10 Ocak 2014 Cuma

Suriyeli Çocuk



Geçen günlerde bahsettiğim Suriyeli çocukla ahbap olduk. 
Bayağı bir kanka olduk yani.
Buluşma yerimiz caminin kapısı. 
Zaten caminin tuvalet olarak da kullanılan bayan mescidinde kalıyorlardı. 
Bir gün baktım bu, caminin kapısında bekliyor.
İçeri girmeye çekiniyor anlayacağınız. Beni gördü, hani önceden de bir hukukumuz var ya, yakınlaştı bana.
Elini tuttum.
İçeri girdik.
Yanımda namaza durdu.
Bizimkisi bayağı bir sofiymiş ya hu, benden önce gidiyor secdeye, tekbirleri sesli sesli söylüyor hem de. 
O, ilk gördüğüm masum çocuk gitmiş, geriye sadece çocuk kalmış.
Kerata tatlı ama. 
Çok da alçak gönüllü. 
Yirmi beş kuruşluk bir şekere tav olabiliyor. 
Her namaz saati beni kapıda bekleyip, elimden tutuyor ve beraber giriyoruz içeri. 
Çıkışta da alıştı ya şekere, kedi gibi, yanımdan ayrılmıyor.
İsmi azizi. 
Ona “mesmüke” deyince öyle söyledi.
Azizi. Gözleri kara mı kara, yüzü masum mu masum tertemiz bir çocuk.

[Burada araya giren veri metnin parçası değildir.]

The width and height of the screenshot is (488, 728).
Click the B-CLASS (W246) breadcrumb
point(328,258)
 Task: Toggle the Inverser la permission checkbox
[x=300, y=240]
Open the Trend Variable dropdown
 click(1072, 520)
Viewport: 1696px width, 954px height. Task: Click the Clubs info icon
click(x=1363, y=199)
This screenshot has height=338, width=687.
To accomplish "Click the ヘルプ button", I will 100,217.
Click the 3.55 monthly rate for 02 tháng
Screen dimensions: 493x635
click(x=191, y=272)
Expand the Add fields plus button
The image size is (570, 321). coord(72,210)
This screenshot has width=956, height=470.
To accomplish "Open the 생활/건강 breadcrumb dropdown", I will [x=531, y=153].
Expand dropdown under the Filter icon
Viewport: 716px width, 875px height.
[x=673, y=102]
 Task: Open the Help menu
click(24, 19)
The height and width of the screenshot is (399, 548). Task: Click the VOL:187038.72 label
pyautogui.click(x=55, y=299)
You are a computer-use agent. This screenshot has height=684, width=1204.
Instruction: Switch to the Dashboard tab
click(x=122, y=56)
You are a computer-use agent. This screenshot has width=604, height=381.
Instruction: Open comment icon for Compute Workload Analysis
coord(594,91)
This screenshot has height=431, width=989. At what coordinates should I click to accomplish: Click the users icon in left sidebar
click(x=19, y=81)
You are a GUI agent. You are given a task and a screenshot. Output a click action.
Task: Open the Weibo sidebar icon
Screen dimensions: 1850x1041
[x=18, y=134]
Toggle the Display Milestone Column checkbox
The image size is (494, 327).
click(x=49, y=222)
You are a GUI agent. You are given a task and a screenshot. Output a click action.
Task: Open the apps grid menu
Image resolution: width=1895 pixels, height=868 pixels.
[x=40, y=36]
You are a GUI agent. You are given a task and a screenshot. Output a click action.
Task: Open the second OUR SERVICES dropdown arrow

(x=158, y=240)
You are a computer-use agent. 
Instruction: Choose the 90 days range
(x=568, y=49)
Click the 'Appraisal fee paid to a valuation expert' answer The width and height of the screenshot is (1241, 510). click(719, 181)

Ondan duyduğum tek Türkçe kelime "beleş" kelimesi. 
Eline aldığı her şekerden sonra başını yukarı kaldırıp,
gülmeye hazır gözleriyle ama ne kadar tatlı "beleş?" diye soruyor. 
"He" diyorum ona, "beleş" gülümsüyoruz beraber. 
Çocuklar ne kadar masum Allah'ım, ne kadar saf ve temiz. 
Onlara bu zulmü görenlerin işi gerçekten zor.

Bizim Azizi, Rahman'ın karşıma çıkardığı bir kedi gibi bana.
Başını kaldırıp gözlerime bakışı, 
ürkek ürkek hareketleri, yüzünde oturmamış endişeli gülüşüyle tam bir kedi. 
Kendisini teslim edecek, kollarına bırakacak, bacaklarına dolanacak bir sahip arayan bir sokak kedisi kadar masum.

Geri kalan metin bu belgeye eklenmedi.